Last, I don’t want to turn unethical publisher Bluewater Productions into my perpetual punching bag (even though they are the most-cited publisher in my PR: What Not to Do feature), but I noticed that their release list from both this week and last was dominated by duplicates. This week, they’re shipping #2 and 3 of The 10th Muse: Lost Issue, two Female Force publications, and three Fame “autobio” comics (#5, 6, and a double-sized “flip edition”). Last week was yet another Fame (#7, showing that they can’t even keep their numbers straight), and two issues each of Tony & Cleo and Vincent Price Presents.

This is a big warning sign and a very bad idea. Serial comic purchasers don’t like being taken advantage of by having to shell out for two installments at once, so they may not buy either. Retailers like it even less, since sales drop without some spacing between the entries. And how are they supposed to find double rack space for this stuff? Admittedly, with the celeb-focused Fame and Female Force comics, that’s less of a problem, since those interested in reading about Justin Bieber may not also have ordered the David Beckham issue, but that doesn’t cover the two (maybe three — is the Price book serialized or an anthology?) story comics.

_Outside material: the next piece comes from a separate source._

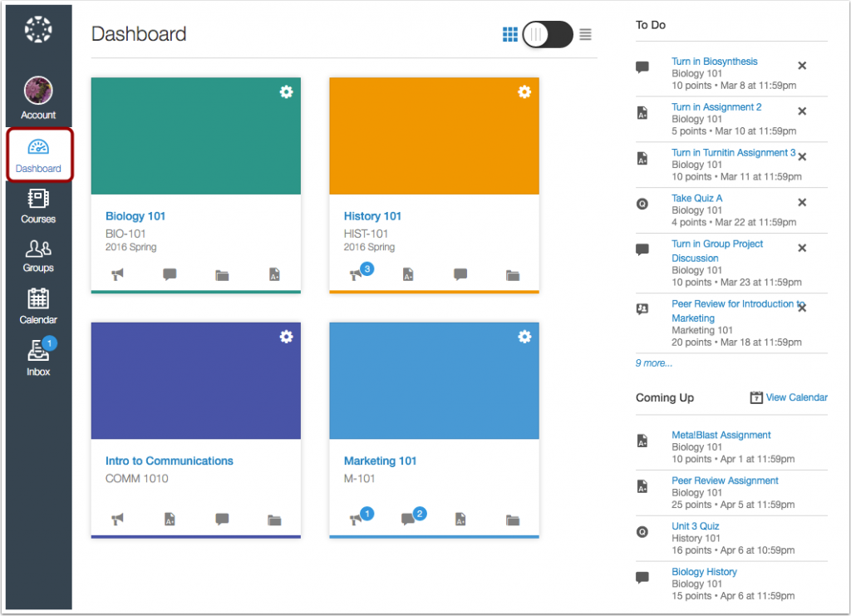Select Dashboard in the navigation menu

click(39, 155)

The reasons for this market flood I can only speculate on. It may be the case that they badly need income, so they’re pumping out publications. I don’t track their release dates, so they might be rushing books out to avoid being tagged as late and having to adjust orders (which would likely go down). Perhaps it’s just incompetence. If they’re gang-printing to save money, they may not have anyone paying attention to release patterns or be willing to hold completed books for a more sensible schedule. It could be accounting-related, trying to get inventory off the books before tax season or some other reason. There are any number of possibilities here, but I don’t know of any good ones.

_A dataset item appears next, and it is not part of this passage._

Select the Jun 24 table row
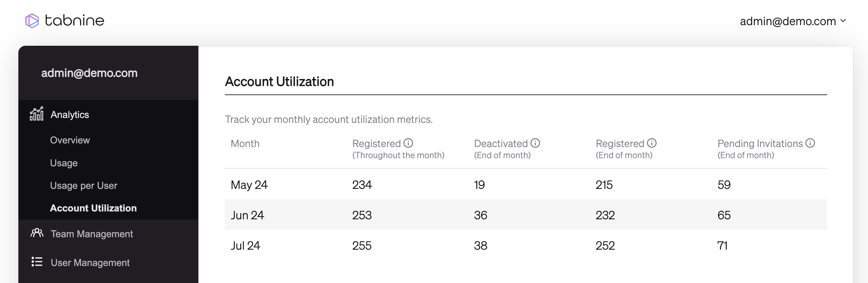This screenshot has height=283, width=868. point(525,215)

3 Responses to “Budget for Good Books: Comics Out October 27 & More Bluewater Bashing”

  1. alexis ohanian Says:

    Thanks for giving xkcd: volume 0 a shoutout! You may not know this, but doing so probably helped us (breadpig, the publisher) sell a few more books, the profits of which went to make the world suck less! We’re funding RoomToRead.org literacy programs and entire schools in the developing world: http://breadpig.com/2010/10/08/laos-the-kengthan-incomplete-primary-school/

  2. James Says:

    What I’ve heard Rucka mention in interviews is that this book is intended to serve as a bridge to a second volume of Q&C, because Tara no longer has the capability to work in the field. I think the main sticking point in the relaunch of Q&C is that he wants to get Nicola Scott to draw the first arc of the 2nd volume and she’s busy with DC work right now. I don’t think that print (as opposed to comics) has ever been the intended focus for Q&C and I’m not sure why one would think that.

  3. Johanna Says:

    That’s neat to know, thanks. I hope we do see more Q&C comics some day. I thought print had become his preferred format because, out of the last four Q&C stories, three were novels, not comics. I’m glad to hear that’s not the eventual plan.